DATASET RECORDS section start

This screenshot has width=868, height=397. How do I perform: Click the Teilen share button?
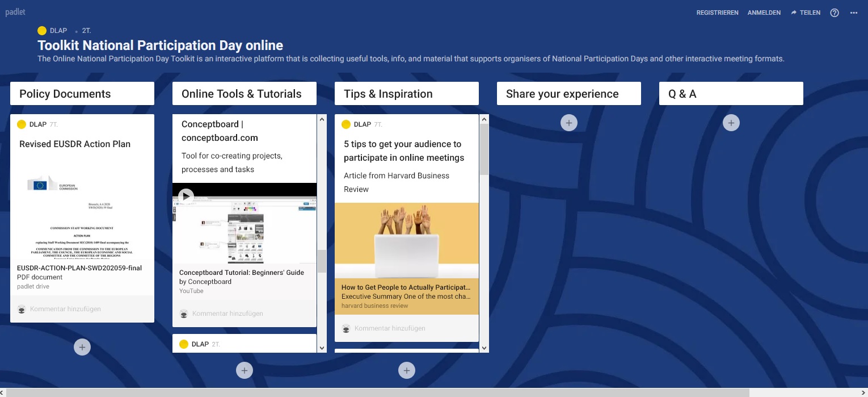[806, 12]
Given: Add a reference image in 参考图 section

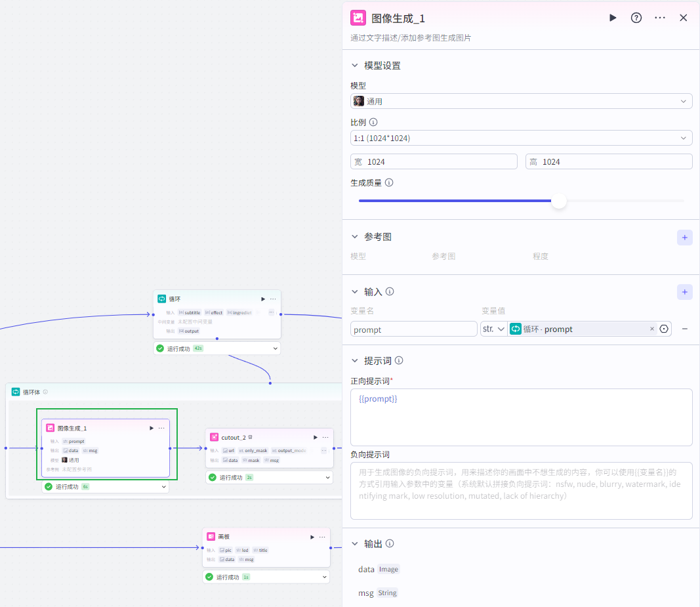Looking at the screenshot, I should (684, 238).
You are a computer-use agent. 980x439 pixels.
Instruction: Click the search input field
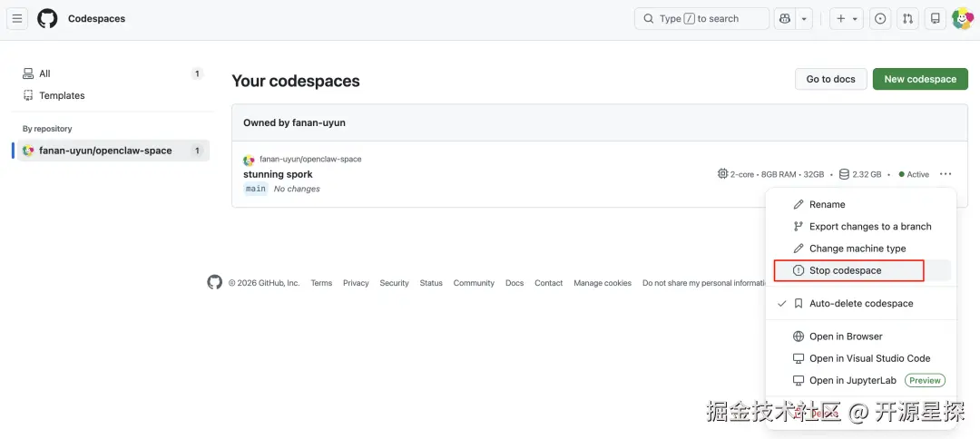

DATASET RECORDS section end

** WHAT IS EXPECTED **
Your copy must hold exactly the lines from the one with "You are a computer-use agent. 980x439 pixels." to the end of the records above, both included, and no pictures.

** TASK RESPONSE **
You are a computer-use agent. 980x439 pixels.
Instruction: Click the search input field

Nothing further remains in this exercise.